Once outside, you’ll find yourself in a huge, open world with nothing to guide you but the cryptic instructions of the slain emperor. They direct you to a small monastery, and you can either get there by running (the directions of your main objectives appear on a compass), or by simply heading to the world map and clicking on the desired location.

If you decide to run around and explore your great big, wide world, you’ll run into a host of brigands, highwaymen and wild animals intent on thwarting your destiny. You can enter sneak mode to get the jump on any unaware enemies by clicking a single button, or you can clash head to head, putting your life in the able hands of Oblivion‘s improved combat system.

Blocking is now governed by a button press as opposed to being a passive attribute. There’s still a blocking skill, but now it decides how much of the damage is deflected from a successfully blocked attack instead of arbitrarily blocking for you. A good block will also deflect your foe’s weapon, leaving them vulnerable to a combo or power attack. In either case, your weapon won’t just magically miss your opponent as it would in Morrowind. If you smack your enemy upside his head with your axe, he’ll feel it every single time.

[image3]The interface has also been upgraded. Instead of going through the clumsy procedure of removing your bow and equipping your sword and shield, you can hotkey all of your weapon sets and spells to the eight directions on the D-pad. So shooting an arrow, breaking out your sword and shield, and then delivering a fiery coup-de-gras in the form of a flare spell are as easy as toggling your hotkeys and executing the commands. The whole system is smoother and more kinetic.

When you’ve had your fill of kicking brigand booty, you can head to a town and check out the shops, steal from the citizens, or just do whatever you fancy. All of the conversations are now voiced, making them seem much more natural than the Wikipedia style conversations from Morrowind.

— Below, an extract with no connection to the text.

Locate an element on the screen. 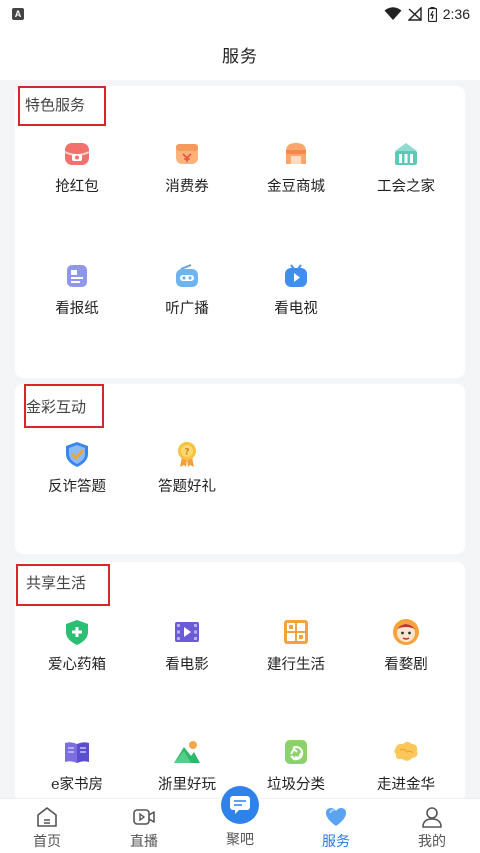 This screenshot has height=853, width=480. red-packet-icon is located at coordinates (77, 154).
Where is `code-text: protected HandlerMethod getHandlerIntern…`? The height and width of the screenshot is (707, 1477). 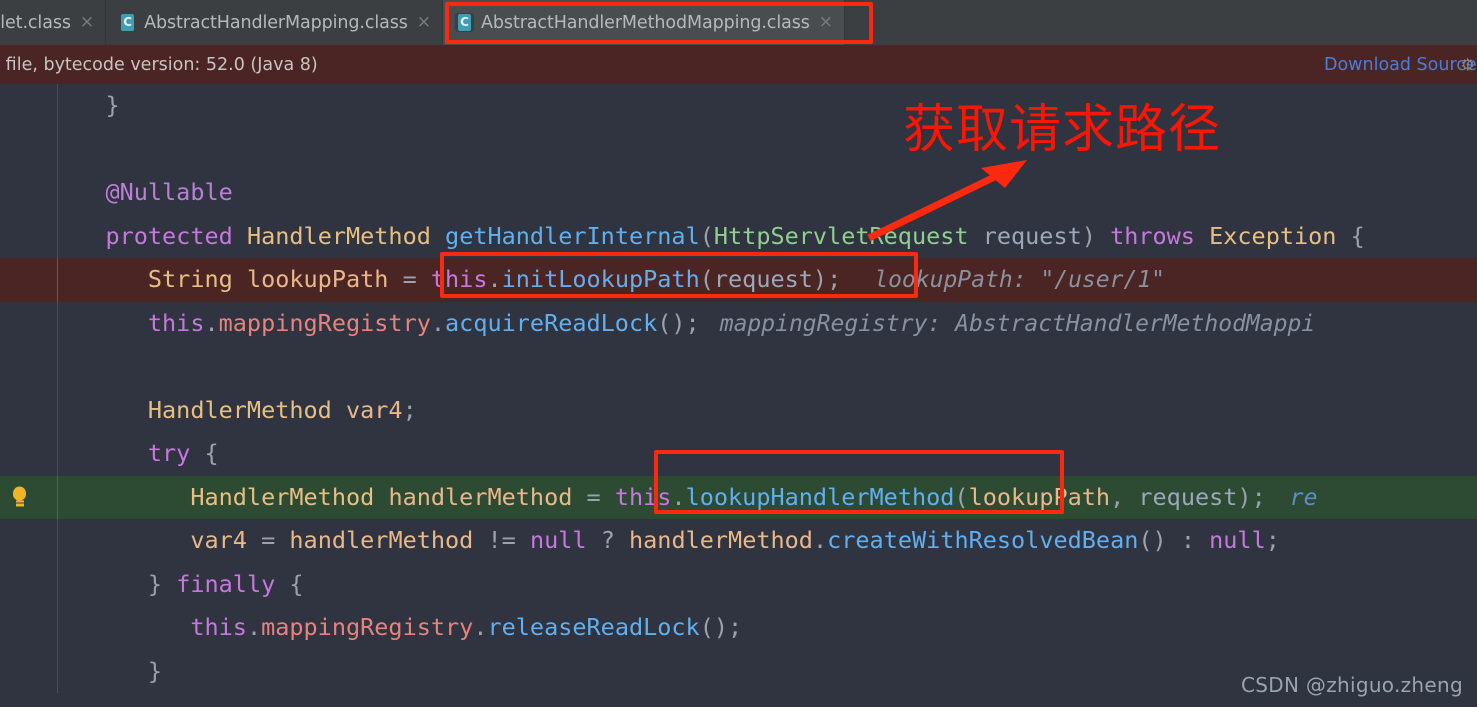 code-text: protected HandlerMethod getHandlerIntern… is located at coordinates (735, 236).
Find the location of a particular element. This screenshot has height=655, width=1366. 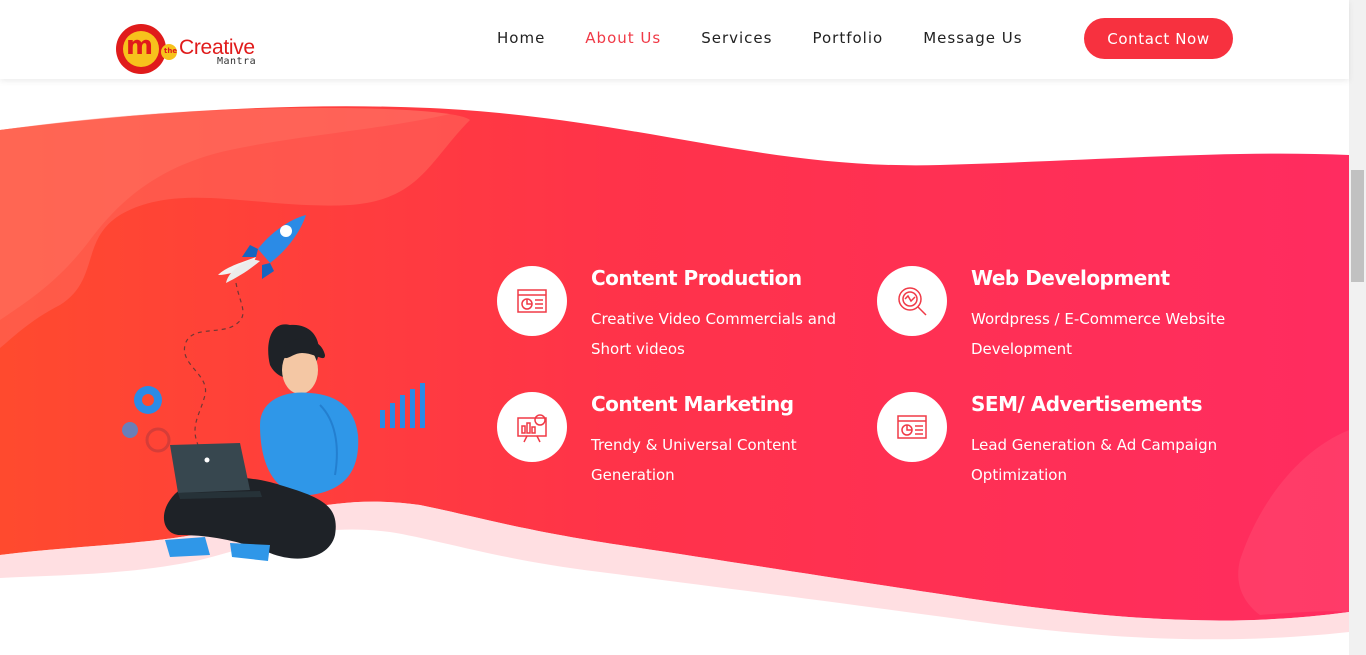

Oblivion is also a much better looking game than its predecessor. The indoor environments are particularly impressive, with flames casting flickering shadows against walls, stones glistening with moisture, and strange blue lights ominously illuminating alien temples. Outside, things get a bit more rugged, as the terrain detail level drops sharply after only about a hundred yards. Don’t get your hopes up for many scenic vistas, but do expect to enjoy richly detailed character models, fearsome enemies and some extremely elaborate and atmospheric dungeons.

And expect to be blown away by this total package of an RPG. Few games demand the attention of any gamer confident enough to consider himself hardcore; there’s no doubt that Oblivion is about as intense as it gets. Whether you’re a PC or 360 gamer, start making shelf space for when the epic ships this Spring.